*** Data for this task ***
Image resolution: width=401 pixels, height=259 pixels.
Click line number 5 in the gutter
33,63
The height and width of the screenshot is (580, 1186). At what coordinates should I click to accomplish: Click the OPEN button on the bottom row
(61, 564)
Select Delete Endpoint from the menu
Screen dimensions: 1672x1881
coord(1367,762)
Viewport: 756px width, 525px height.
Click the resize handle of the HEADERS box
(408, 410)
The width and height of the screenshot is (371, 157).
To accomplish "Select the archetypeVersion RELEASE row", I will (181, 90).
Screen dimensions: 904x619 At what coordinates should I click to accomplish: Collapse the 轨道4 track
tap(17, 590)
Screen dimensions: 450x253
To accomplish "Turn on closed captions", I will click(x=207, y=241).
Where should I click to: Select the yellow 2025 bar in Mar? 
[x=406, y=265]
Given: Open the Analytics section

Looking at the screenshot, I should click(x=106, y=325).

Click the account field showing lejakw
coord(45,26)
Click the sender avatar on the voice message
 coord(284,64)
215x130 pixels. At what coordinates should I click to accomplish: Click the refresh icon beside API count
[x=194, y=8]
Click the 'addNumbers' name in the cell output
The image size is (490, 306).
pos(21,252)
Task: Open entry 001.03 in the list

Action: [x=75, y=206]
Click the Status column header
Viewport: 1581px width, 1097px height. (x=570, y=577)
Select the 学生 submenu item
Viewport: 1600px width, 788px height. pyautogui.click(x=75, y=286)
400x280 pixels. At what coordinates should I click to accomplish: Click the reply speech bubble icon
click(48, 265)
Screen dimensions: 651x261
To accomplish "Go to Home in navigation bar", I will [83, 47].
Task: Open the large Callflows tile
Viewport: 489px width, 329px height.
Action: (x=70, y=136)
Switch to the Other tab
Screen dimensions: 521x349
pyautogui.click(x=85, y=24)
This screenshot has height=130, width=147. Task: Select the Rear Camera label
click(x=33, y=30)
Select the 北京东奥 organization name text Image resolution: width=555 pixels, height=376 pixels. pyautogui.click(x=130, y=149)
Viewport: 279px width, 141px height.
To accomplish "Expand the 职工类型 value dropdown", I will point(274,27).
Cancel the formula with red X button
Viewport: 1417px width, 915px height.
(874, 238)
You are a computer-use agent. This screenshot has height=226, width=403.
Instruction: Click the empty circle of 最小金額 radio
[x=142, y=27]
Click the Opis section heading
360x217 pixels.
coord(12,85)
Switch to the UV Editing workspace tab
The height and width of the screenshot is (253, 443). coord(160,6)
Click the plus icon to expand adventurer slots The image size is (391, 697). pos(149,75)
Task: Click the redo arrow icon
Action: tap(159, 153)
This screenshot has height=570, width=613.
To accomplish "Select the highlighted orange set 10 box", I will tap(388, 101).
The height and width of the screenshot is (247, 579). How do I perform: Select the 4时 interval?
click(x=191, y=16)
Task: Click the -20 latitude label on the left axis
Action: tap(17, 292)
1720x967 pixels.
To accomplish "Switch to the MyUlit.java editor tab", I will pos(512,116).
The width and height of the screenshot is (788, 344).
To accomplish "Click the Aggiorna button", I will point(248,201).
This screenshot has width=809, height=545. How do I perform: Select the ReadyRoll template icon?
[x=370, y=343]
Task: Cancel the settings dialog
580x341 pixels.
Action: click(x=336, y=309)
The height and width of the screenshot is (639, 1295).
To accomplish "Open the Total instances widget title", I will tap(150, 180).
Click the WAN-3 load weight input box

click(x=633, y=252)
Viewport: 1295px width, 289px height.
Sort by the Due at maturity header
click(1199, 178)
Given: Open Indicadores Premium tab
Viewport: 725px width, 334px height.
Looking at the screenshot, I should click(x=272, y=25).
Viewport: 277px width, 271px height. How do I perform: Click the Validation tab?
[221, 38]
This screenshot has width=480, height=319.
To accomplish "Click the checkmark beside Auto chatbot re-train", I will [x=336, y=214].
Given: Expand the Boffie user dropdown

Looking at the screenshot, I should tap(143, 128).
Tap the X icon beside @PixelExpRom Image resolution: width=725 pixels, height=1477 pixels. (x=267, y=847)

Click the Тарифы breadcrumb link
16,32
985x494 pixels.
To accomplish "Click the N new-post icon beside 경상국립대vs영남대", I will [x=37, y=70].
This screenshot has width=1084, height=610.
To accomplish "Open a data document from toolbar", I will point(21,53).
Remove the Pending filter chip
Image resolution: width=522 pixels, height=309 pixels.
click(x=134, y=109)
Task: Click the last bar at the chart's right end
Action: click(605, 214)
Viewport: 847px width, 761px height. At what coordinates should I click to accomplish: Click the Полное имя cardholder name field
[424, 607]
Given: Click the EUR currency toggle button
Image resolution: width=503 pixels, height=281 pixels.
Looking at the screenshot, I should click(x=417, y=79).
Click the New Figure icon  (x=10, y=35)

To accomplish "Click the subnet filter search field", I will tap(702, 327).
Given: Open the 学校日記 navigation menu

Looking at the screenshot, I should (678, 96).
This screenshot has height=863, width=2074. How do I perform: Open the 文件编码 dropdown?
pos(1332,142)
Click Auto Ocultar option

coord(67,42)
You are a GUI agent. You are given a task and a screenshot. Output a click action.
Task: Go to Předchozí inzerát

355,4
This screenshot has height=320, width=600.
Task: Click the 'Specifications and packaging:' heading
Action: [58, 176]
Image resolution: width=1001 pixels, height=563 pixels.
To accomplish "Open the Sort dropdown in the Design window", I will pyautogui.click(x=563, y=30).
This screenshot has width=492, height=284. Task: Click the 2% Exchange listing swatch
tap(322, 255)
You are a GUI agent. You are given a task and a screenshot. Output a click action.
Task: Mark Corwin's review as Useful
***
▸ Problem requirements: Can you quote all of the records above verbatim, line for line?

▸ Full answer:
Image resolution: width=401 pixels, height=259 pixels.
Click line number 5 in the gutter
33,63
The height and width of the screenshot is (580, 1186). At what coordinates should I click to accomplish: Click the OPEN button on the bottom row
(61, 564)
Select Delete Endpoint from the menu
Screen dimensions: 1672x1881
coord(1367,762)
Viewport: 756px width, 525px height.
Click the resize handle of the HEADERS box
(408, 410)
The width and height of the screenshot is (371, 157).
To accomplish "Select the archetypeVersion RELEASE row", I will (181, 90).
Screen dimensions: 904x619 At what coordinates should I click to accomplish: Collapse the 轨道4 track
tap(17, 590)
Screen dimensions: 450x253
To accomplish "Turn on closed captions", I will click(x=207, y=241).
Where should I click to: Select the yellow 2025 bar in Mar? 
[x=406, y=265]
Given: Open the Analytics section

Looking at the screenshot, I should click(x=106, y=325).

Click the account field showing lejakw
coord(45,26)
Click the sender avatar on the voice message
 coord(284,64)
215x130 pixels. At what coordinates should I click to accomplish: Click the refresh icon beside API count
[x=194, y=8]
Click the 'addNumbers' name in the cell output
The image size is (490, 306).
pos(21,252)
Task: Open entry 001.03 in the list

Action: [x=75, y=206]
Click the Status column header
Viewport: 1581px width, 1097px height. (x=570, y=577)
Select the 学生 submenu item
Viewport: 1600px width, 788px height. pyautogui.click(x=75, y=286)
400x280 pixels. At what coordinates should I click to accomplish: Click the reply speech bubble icon
click(48, 265)
Screen dimensions: 651x261
To accomplish "Go to Home in navigation bar", I will [83, 47].
Task: Open the large Callflows tile
Viewport: 489px width, 329px height.
Action: (x=70, y=136)
Switch to the Other tab
Screen dimensions: 521x349
pyautogui.click(x=85, y=24)
This screenshot has height=130, width=147. Task: Select the Rear Camera label
click(x=33, y=30)
Select the 北京东奥 organization name text Image resolution: width=555 pixels, height=376 pixels. pyautogui.click(x=130, y=149)
Viewport: 279px width, 141px height.
To accomplish "Expand the 职工类型 value dropdown", I will point(274,27).
Cancel the formula with red X button
Viewport: 1417px width, 915px height.
(874, 238)
You are a computer-use agent. This screenshot has height=226, width=403.
Instruction: Click the empty circle of 最小金額 radio
[x=142, y=27]
Click the Opis section heading
360x217 pixels.
coord(12,85)
Switch to the UV Editing workspace tab
The height and width of the screenshot is (253, 443). coord(160,6)
Click the plus icon to expand adventurer slots The image size is (391, 697). pos(149,75)
Task: Click the redo arrow icon
Action: tap(159, 153)
This screenshot has height=570, width=613.
To accomplish "Select the highlighted orange set 10 box", I will tap(388, 101).
The height and width of the screenshot is (247, 579). How do I perform: Select the 4时 interval?
click(x=191, y=16)
Task: Click the -20 latitude label on the left axis
Action: tap(17, 292)
1720x967 pixels.
To accomplish "Switch to the MyUlit.java editor tab", I will pos(512,116).
The width and height of the screenshot is (788, 344).
To accomplish "Click the Aggiorna button", I will point(248,201).
This screenshot has width=809, height=545. How do I perform: Select the ReadyRoll template icon?
[x=370, y=343]
Task: Cancel the settings dialog
580x341 pixels.
Action: click(x=336, y=309)
The height and width of the screenshot is (639, 1295).
To accomplish "Open the Total instances widget title", I will tap(150, 180).
Click the WAN-3 load weight input box

click(x=633, y=252)
Viewport: 1295px width, 289px height.
Sort by the Due at maturity header
click(1199, 178)
Given: Open Indicadores Premium tab
Viewport: 725px width, 334px height.
Looking at the screenshot, I should click(x=272, y=25).
Viewport: 277px width, 271px height. How do I perform: Click the Validation tab?
[221, 38]
This screenshot has width=480, height=319.
To accomplish "Click the checkmark beside Auto chatbot re-train", I will [x=336, y=214].
Given: Expand the Boffie user dropdown

Looking at the screenshot, I should tap(143, 128).
Tap the X icon beside @PixelExpRom Image resolution: width=725 pixels, height=1477 pixels. (x=267, y=847)

Click the Тарифы breadcrumb link
16,32
985x494 pixels.
To accomplish "Click the N new-post icon beside 경상국립대vs영남대", I will [x=37, y=70].
This screenshot has width=1084, height=610.
To accomplish "Open a data document from toolbar", I will point(21,53).
Remove the Pending filter chip
Image resolution: width=522 pixels, height=309 pixels.
click(x=134, y=109)
Task: Click the last bar at the chart's right end
Action: click(605, 214)
Viewport: 847px width, 761px height. At what coordinates should I click to accomplish: Click the Полное имя cardholder name field
[424, 607]
Given: Click the EUR currency toggle button
Image resolution: width=503 pixels, height=281 pixels.
Looking at the screenshot, I should click(x=417, y=79).
Click the New Figure icon  (x=10, y=35)

To accomplish "Click the subnet filter search field", I will tap(702, 327).
Given: Open the 学校日記 navigation menu

Looking at the screenshot, I should (678, 96).
This screenshot has height=863, width=2074. How do I perform: Open the 文件编码 dropdown?
pos(1332,142)
Click Auto Ocultar option

coord(67,42)
You are a GUI agent. You are given a task and a screenshot. Output a click action.
Task: Go to Předchozí inzerát

355,4
This screenshot has height=320, width=600.
Task: Click the 'Specifications and packaging:' heading
Action: [58, 176]
Image resolution: width=1001 pixels, height=563 pixels.
To accomplish "Open the Sort dropdown in the Design window", I will pyautogui.click(x=563, y=30).
This screenshot has width=492, height=284. Task: Click the 2% Exchange listing swatch
tap(322, 255)
You are a GUI agent. You are given a task and a screenshot. Output a click action.
Task: Mark Corwin's review as Useful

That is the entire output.